#### EXERCISE OBJECTIVE:
Only one stretch of the records below is wanted: the lines from the one holding "The height and width of the screenshot is (593, 786)." through the one holding "Task: Open the Show Replaced BV dropdown". Return it exactly, both ends included.

Data excerpts
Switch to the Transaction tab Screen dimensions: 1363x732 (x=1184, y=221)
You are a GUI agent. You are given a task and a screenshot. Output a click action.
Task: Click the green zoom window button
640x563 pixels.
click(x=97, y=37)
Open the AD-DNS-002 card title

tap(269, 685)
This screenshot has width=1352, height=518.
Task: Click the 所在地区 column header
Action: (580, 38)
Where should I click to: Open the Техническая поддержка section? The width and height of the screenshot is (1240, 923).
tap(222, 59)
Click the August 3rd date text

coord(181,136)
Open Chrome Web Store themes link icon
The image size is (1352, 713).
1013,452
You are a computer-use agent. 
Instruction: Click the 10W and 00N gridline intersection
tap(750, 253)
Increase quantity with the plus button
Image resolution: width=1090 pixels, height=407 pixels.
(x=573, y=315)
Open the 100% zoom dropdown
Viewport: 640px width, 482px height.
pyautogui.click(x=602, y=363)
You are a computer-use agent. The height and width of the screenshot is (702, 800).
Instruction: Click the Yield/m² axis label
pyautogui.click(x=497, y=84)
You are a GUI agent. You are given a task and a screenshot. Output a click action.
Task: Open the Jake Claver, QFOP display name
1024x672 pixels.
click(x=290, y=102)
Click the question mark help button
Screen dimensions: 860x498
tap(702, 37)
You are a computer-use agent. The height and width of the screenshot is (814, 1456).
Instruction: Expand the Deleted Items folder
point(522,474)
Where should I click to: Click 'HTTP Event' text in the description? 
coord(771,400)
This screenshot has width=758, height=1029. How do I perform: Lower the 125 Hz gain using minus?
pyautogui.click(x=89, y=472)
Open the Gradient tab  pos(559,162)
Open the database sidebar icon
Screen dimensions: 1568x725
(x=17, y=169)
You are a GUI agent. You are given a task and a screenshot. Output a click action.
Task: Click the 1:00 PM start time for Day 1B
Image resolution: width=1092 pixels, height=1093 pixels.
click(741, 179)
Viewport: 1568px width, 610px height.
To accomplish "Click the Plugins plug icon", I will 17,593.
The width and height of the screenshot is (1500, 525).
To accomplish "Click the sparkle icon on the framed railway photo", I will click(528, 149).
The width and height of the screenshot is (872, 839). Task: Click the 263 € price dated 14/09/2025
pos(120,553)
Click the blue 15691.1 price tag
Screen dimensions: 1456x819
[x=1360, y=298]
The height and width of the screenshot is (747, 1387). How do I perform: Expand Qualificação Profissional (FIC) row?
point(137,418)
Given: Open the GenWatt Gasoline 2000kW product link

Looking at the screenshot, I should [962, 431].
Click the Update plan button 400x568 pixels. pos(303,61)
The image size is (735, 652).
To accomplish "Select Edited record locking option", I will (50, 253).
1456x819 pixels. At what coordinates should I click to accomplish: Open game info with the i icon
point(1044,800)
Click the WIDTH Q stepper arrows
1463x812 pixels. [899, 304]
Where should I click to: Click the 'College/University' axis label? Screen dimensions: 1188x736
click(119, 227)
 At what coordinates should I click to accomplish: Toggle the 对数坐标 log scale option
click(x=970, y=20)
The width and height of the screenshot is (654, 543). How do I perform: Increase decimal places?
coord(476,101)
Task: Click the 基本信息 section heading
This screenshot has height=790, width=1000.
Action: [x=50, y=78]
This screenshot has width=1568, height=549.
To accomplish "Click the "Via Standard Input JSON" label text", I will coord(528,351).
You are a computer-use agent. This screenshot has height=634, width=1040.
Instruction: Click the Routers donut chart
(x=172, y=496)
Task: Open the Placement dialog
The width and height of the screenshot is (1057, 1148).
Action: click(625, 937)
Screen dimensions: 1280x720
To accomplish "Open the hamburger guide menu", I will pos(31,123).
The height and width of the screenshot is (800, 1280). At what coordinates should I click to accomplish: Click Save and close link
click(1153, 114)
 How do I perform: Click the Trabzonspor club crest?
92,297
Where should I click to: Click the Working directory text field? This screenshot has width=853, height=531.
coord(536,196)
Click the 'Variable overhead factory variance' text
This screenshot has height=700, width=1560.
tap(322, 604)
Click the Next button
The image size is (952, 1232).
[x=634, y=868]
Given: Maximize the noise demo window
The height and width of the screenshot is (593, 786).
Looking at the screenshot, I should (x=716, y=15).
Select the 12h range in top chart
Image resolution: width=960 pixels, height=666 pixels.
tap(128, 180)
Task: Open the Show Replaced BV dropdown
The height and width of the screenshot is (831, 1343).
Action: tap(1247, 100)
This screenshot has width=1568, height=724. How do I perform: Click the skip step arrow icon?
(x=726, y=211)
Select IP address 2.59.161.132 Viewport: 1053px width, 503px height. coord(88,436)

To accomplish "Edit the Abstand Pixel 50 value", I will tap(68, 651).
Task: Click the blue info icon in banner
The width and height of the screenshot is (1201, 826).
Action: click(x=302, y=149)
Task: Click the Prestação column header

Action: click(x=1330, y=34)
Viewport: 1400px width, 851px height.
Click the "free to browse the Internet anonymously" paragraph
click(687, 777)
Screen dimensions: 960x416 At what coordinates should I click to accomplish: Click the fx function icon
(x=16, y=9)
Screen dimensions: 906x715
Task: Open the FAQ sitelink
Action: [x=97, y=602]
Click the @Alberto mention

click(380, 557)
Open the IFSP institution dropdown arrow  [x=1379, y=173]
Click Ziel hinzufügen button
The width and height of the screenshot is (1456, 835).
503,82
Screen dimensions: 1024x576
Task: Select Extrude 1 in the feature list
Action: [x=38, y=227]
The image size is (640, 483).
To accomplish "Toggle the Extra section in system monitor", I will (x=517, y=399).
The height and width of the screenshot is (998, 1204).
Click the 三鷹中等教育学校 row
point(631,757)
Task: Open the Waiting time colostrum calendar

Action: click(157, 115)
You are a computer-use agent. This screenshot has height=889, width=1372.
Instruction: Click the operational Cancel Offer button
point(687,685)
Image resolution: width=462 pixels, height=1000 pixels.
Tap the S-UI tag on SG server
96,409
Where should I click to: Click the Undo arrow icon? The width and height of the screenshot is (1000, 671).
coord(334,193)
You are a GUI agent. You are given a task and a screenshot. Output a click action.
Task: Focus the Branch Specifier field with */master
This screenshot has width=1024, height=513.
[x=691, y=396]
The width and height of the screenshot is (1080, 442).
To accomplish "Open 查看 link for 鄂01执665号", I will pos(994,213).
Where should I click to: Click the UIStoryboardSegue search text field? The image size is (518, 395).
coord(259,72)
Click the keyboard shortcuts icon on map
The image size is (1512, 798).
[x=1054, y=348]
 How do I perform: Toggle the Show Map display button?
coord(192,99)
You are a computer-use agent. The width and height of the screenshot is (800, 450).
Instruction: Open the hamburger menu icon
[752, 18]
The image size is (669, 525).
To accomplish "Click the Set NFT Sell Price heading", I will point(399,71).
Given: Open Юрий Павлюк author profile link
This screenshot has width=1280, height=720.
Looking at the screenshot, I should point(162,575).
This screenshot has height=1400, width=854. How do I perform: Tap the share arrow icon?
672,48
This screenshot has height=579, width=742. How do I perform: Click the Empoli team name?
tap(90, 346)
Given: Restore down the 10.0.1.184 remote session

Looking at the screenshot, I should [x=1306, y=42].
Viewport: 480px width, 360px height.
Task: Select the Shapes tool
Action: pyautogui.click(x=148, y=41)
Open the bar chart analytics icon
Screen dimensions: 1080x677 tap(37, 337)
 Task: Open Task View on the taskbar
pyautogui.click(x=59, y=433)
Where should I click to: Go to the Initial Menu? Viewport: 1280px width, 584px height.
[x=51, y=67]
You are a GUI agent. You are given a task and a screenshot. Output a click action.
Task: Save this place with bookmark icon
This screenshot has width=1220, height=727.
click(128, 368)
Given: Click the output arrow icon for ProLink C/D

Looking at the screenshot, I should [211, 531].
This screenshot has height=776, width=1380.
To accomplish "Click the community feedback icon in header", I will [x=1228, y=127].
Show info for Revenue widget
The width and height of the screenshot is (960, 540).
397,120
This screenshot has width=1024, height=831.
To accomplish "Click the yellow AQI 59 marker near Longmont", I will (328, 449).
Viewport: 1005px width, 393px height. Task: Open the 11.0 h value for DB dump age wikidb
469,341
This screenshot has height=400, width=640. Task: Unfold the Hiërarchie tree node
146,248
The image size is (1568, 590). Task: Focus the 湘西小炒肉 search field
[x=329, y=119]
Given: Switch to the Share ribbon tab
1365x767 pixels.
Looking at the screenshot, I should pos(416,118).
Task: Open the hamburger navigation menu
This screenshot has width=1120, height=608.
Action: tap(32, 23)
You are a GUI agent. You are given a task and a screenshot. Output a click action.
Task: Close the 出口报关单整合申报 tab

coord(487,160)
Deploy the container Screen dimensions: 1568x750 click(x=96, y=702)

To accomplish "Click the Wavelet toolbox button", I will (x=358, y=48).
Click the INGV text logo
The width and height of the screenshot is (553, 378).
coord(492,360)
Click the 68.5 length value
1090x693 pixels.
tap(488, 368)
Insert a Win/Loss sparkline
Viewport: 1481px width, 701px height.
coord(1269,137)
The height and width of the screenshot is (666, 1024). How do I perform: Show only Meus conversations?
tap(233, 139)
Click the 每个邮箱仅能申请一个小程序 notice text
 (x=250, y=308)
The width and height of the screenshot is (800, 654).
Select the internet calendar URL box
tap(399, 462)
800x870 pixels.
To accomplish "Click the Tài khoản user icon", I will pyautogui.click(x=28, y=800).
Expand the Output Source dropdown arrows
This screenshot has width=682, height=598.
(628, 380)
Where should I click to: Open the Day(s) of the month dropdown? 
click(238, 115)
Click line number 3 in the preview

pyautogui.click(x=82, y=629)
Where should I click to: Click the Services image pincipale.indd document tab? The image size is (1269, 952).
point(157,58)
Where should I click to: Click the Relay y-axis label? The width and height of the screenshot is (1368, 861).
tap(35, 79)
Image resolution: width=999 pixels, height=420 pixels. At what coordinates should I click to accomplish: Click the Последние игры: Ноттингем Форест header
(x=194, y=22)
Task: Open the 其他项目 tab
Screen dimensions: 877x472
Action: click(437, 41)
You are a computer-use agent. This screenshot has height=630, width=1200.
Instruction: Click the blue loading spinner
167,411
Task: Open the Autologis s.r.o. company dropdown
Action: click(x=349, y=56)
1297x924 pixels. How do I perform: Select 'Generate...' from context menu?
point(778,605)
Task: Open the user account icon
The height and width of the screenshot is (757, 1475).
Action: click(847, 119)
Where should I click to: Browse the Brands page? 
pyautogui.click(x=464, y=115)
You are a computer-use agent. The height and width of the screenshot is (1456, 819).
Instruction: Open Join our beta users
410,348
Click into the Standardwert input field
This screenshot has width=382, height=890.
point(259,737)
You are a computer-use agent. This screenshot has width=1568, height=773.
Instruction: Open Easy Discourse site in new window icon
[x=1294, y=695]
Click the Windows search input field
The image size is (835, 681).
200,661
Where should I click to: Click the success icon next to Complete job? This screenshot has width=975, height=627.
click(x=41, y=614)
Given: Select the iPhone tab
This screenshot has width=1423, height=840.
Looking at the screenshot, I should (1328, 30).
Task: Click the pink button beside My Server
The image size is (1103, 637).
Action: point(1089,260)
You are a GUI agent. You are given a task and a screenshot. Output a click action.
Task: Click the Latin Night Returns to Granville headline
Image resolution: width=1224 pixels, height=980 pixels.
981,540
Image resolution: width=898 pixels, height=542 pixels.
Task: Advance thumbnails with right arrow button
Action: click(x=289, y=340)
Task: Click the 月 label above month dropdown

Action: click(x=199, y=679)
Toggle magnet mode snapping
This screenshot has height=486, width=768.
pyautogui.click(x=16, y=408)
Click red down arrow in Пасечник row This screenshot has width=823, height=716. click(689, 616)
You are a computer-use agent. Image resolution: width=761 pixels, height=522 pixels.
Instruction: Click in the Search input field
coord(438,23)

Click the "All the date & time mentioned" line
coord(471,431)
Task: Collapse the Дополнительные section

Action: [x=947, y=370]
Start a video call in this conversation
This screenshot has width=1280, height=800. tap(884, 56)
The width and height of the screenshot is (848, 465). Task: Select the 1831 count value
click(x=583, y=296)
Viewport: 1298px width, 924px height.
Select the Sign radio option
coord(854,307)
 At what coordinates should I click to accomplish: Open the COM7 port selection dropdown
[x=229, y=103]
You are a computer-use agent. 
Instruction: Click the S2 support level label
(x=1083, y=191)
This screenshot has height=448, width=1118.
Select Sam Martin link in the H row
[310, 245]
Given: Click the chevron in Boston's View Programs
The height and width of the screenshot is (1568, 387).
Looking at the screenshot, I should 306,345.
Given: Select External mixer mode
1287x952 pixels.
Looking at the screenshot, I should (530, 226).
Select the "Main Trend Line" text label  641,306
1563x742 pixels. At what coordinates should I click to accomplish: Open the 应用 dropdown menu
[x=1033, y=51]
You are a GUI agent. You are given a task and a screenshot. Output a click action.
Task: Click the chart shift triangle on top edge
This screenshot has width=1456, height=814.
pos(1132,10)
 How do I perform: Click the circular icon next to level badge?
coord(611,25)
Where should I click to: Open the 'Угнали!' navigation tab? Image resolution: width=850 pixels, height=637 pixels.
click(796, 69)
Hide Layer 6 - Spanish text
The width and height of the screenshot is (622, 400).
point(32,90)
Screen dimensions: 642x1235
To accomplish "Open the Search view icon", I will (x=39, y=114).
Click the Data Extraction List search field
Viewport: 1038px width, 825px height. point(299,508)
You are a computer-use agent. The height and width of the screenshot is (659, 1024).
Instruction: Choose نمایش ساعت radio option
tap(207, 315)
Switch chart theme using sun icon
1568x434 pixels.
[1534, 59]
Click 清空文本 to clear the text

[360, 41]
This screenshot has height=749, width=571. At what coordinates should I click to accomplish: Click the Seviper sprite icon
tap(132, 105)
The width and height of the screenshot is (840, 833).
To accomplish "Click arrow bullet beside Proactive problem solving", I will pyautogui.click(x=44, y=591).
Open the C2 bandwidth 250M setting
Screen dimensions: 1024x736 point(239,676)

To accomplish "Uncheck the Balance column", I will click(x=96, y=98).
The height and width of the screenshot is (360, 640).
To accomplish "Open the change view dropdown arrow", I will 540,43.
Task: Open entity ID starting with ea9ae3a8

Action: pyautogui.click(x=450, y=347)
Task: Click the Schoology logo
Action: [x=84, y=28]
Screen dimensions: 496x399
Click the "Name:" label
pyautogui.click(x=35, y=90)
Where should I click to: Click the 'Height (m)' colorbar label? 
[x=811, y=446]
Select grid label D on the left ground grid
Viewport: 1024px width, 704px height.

#### OUTPUT FOR THIS EXERCISE:
The height and width of the screenshot is (593, 786).
Looking at the screenshot, I should (x=716, y=15).
Select the 12h range in top chart
Image resolution: width=960 pixels, height=666 pixels.
tap(128, 180)
Task: Open the Show Replaced BV dropdown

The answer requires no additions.